What the task asks
Copy the data from the line with "You are a GUI" to the line with "click(402, 35)", putting "Automation Settings" in place of "Automation Rules" and keeping everything else the same. Leave the pictures out.

Extracted entries
***

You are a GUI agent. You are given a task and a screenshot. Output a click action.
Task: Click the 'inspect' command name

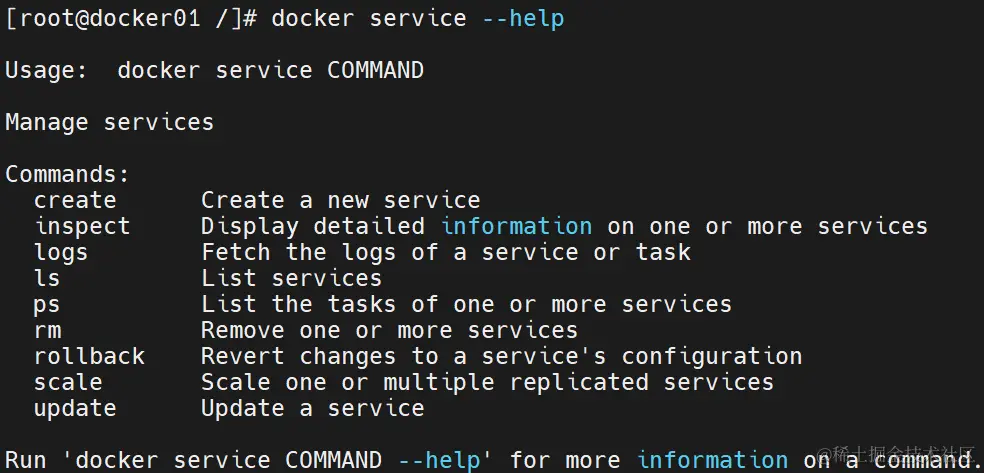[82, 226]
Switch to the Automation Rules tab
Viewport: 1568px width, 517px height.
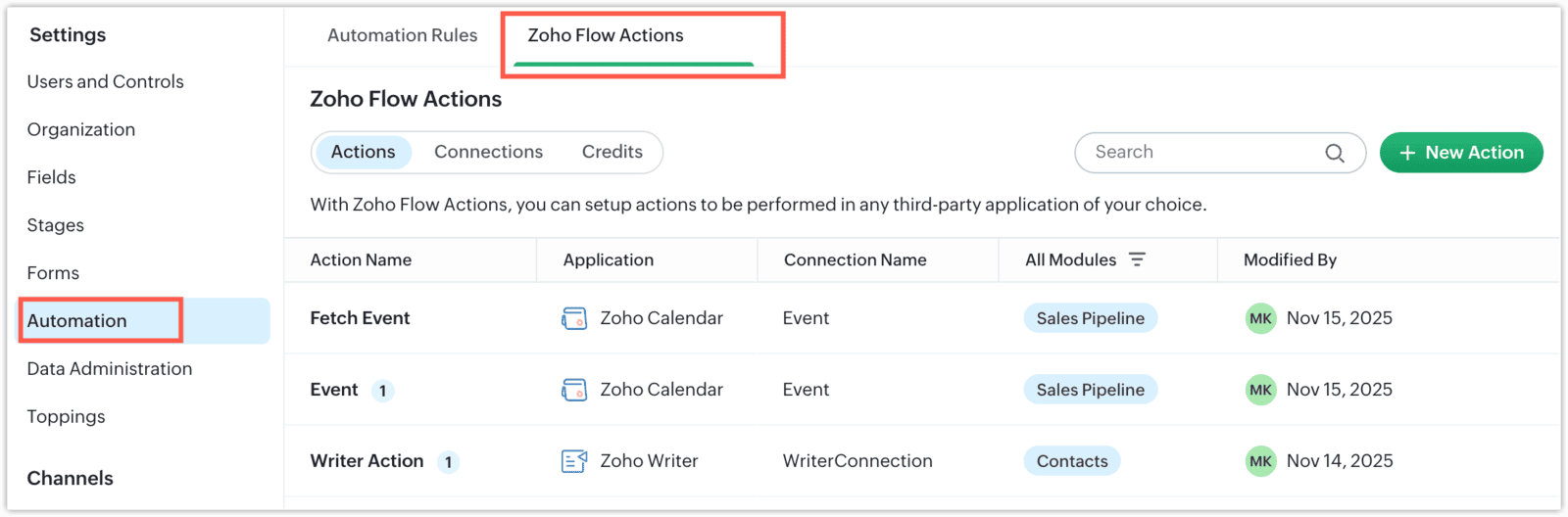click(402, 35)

***

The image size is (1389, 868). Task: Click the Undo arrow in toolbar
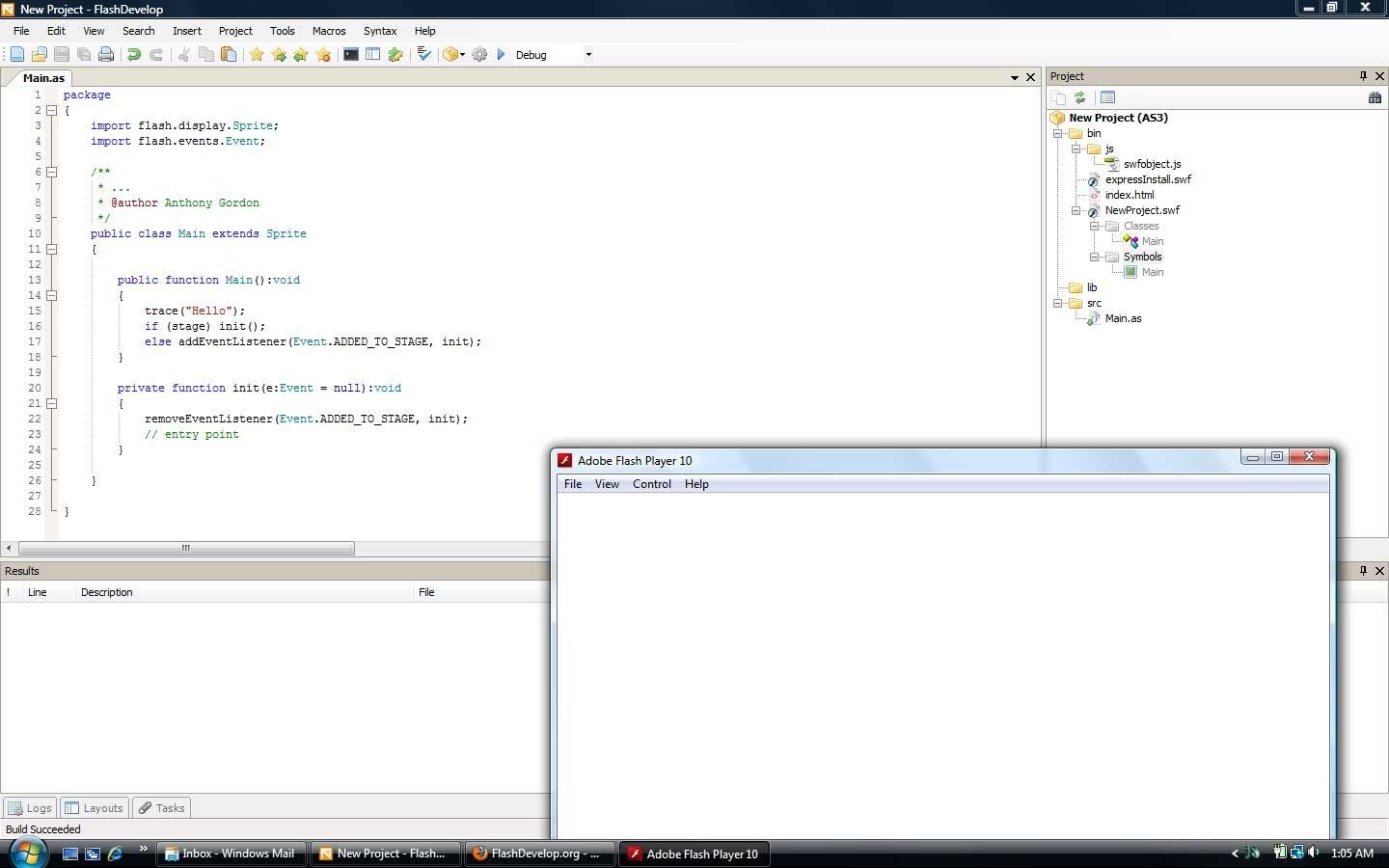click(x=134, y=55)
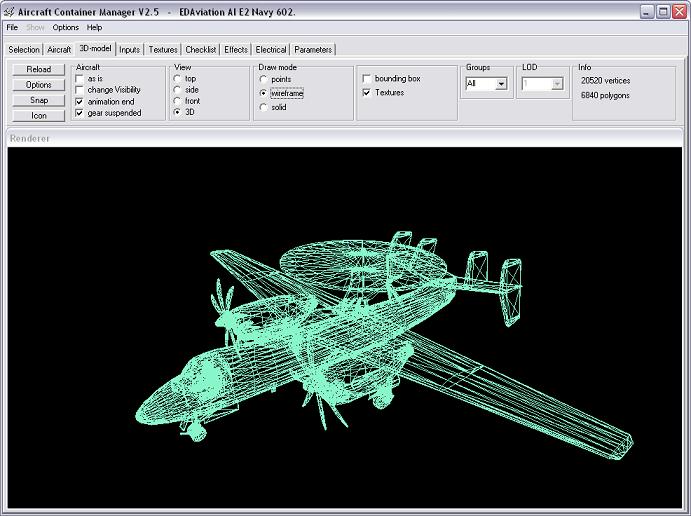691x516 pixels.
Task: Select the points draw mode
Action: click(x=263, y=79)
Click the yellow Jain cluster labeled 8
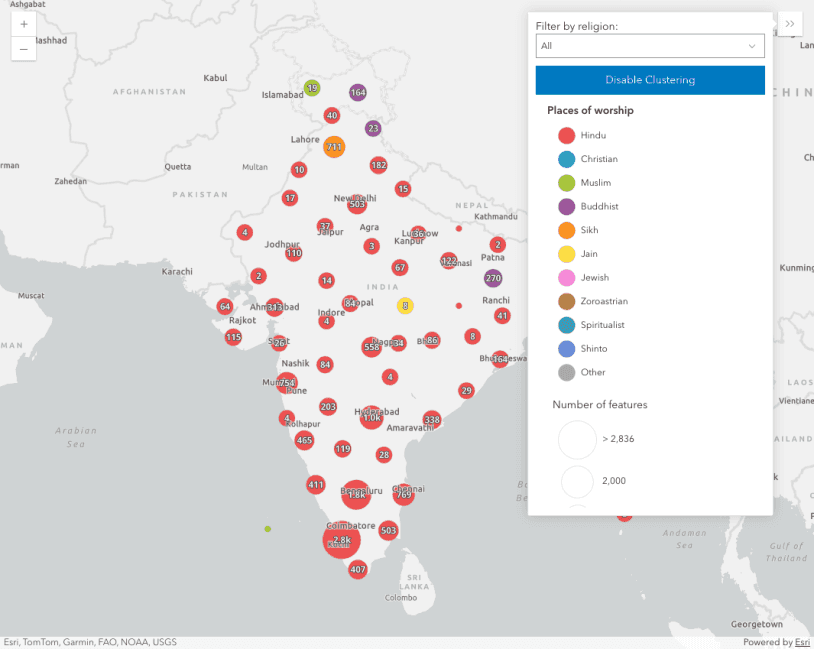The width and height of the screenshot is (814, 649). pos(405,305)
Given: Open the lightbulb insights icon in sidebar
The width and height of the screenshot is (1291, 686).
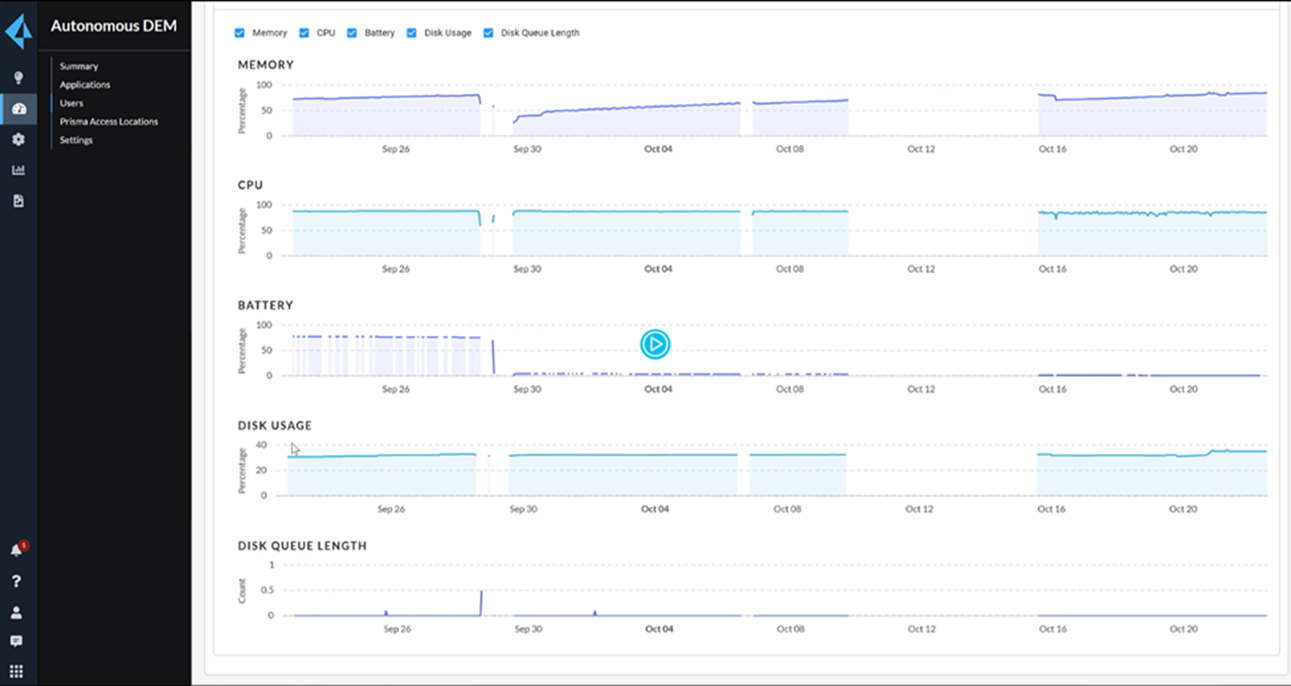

***

Finished answer
You are a GUI agent. You are given a task and a screenshot. Output a click action.
Task: Click the 'inspect' command name

[82, 226]
Switch to the Automation Settings tab
Viewport: 1568px width, 517px height.
click(402, 35)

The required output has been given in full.